10 Questions for Martin Short

4 minute read
Amy Lennard Goehner

Who puts on a one-man show with a cast of five? Tony winner Martin Short, who returns to Broadway next week in the musical comedy Martin Short: Fame Becomes Me. Short, 56, is best known for the zany characters he created for SCTV and Saturday Night Live. The Emmy Award–winning jack-of-all-trades talked with TIME’s Amy Lennard Goehner about angst, the birth of Ed Grimley, and celebrity navel gazing.

How would you describe Fame Becomes Me?

It’s a satiric look at celebrity narcissism. It started when I had these Christmas parties and someone said, “Why don’t you do a party like this where people get up and perform, and it’s all loose?” And I kept saying, “You can’t do that anymore. When you do a show headed by yourself, you must expose your soul, and if you don’t have enough [pain], you have no recourse but to make it up. And that became the satire of it. I literally was thinking, “I can’t do this show because I don’t have enough pain in my life.” There was a time when we’d watch the Olympics and were happy to see a skier like Bode Miller ski down the hill. Now we have to know everything about his second cousin’s flirt with gingivitis.

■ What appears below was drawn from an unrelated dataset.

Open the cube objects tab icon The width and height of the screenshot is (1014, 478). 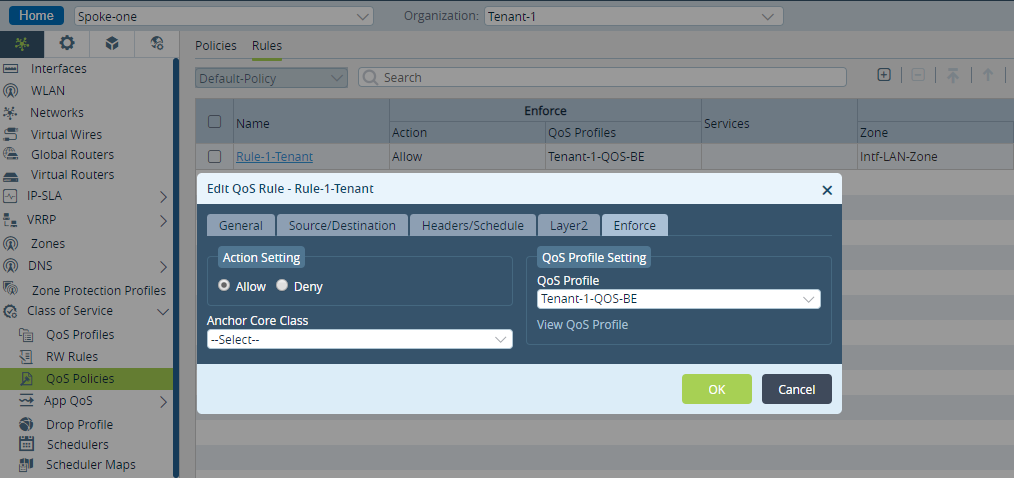pos(112,43)
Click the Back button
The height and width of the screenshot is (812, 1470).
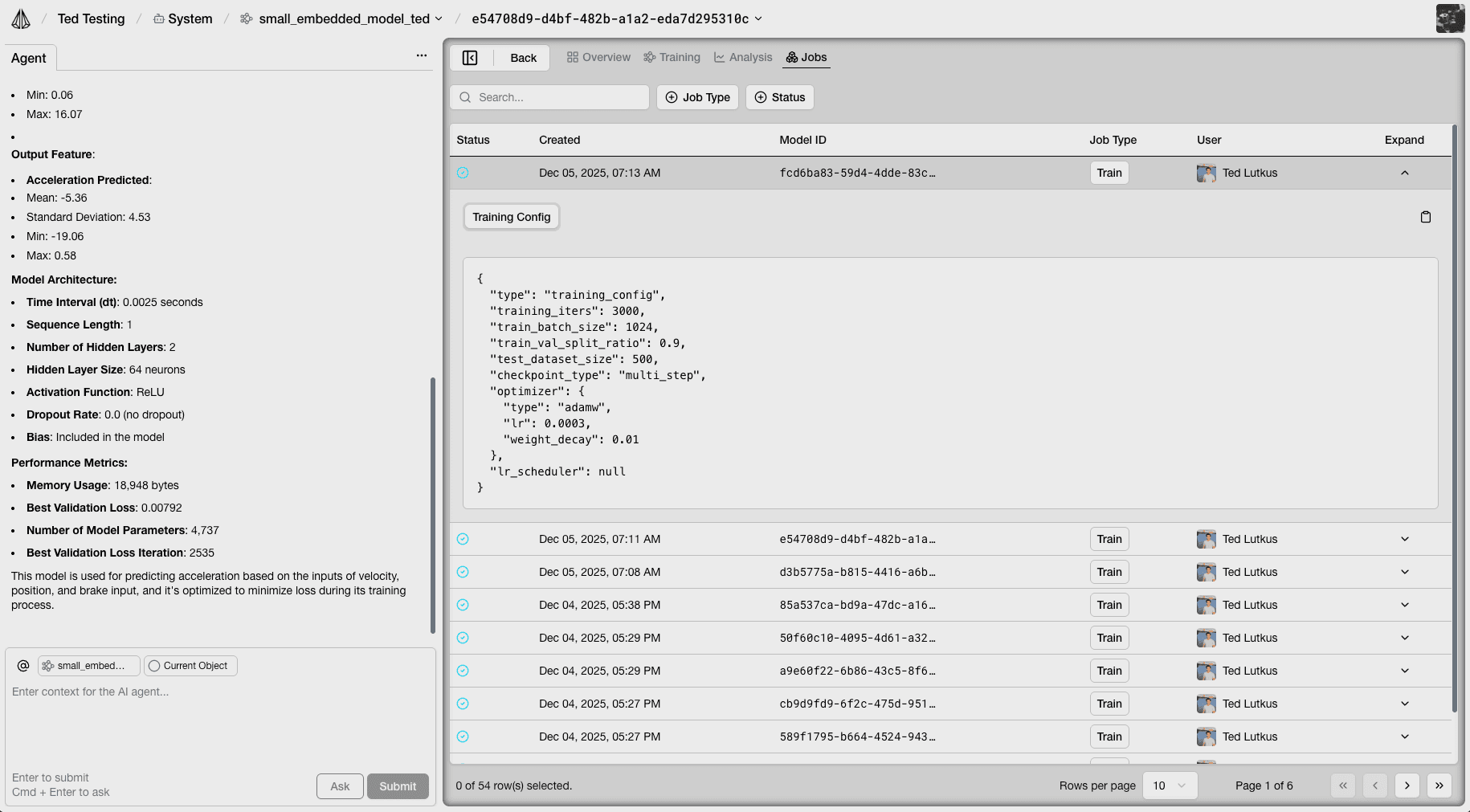[523, 58]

In the show, you worry that there’s not enough angst, so you create a 12-step program for fictitious problems. But in reality, you lost a brother when you were 12 and both parents before you were 20. Do comedians have to have a tough life in order to be funny?

I don’t think that’s why I’m funny. I think I’m funny because my family, my siblings were funny. I think that kind of loss can fuel how you lead your whole life. It would be more why I’ve chosen to treat my life more like a party than something to stress about.

The show touches on everyone thinking that you’re Jewish.

“He’s Jewish on his manager’s side”–that’s the line. People do think I’m Jewish. But we’re Irish Catholic. My father had a brogue.

I also noticed you worked in a few Mel Gibson references.

How can you not when you’re talking about someone self-destructing? What happened to Mel Gibson is the kind of thing you bolt up at 3 in the morning and go, “Oh my God, did I have this horrible dream!”

What was it like growing up?

Being the youngest of five, you’re adored, you’re fueled with confidence. I would go to my attic; I’d record Martin Short Sings Songs of Loves Ago. I was 14. My mother, who was the concert master of the [Hamilton, Ont.] symphony, would say, “beautifully sung, a little flat here …” Absurdity and eccentricity were not criticized.

Who were your comedic influences in Ontario?

Hamilton is 50 miles from Buffalo, so I rarely watched Canadian TV. My influences were Stan Laurel, Harpo Marx, Jerry Lewis, Nichols and May, Jonathan Winters, Dick Van Dyke and Jackie Gleason. Those were the big heroes.

Where does the inspiration for the characters you create come from?

Usually they are based around an attitude. Years ago, a friend of mine was flying to L.A., and his girlfriend hadn’t flown much. I remember her saying, “I was so excited. I was trying to figure out what I was going to wear on the plane, and I changed my outfit three times.” I was 26, and I found that being that excited about something that was so commonplace was kind of engaging. That kind of spirit becomes Ed Grimley [on Saturday Night Live]. If the phone rang, before he answered it, he’d turn to the camera and say, “Gee, I love the phone. There’s always such a sense of mystery.” It’s the ultimate glass-half-full approach.

When you meet fans on the street, is there one character they ask for the most?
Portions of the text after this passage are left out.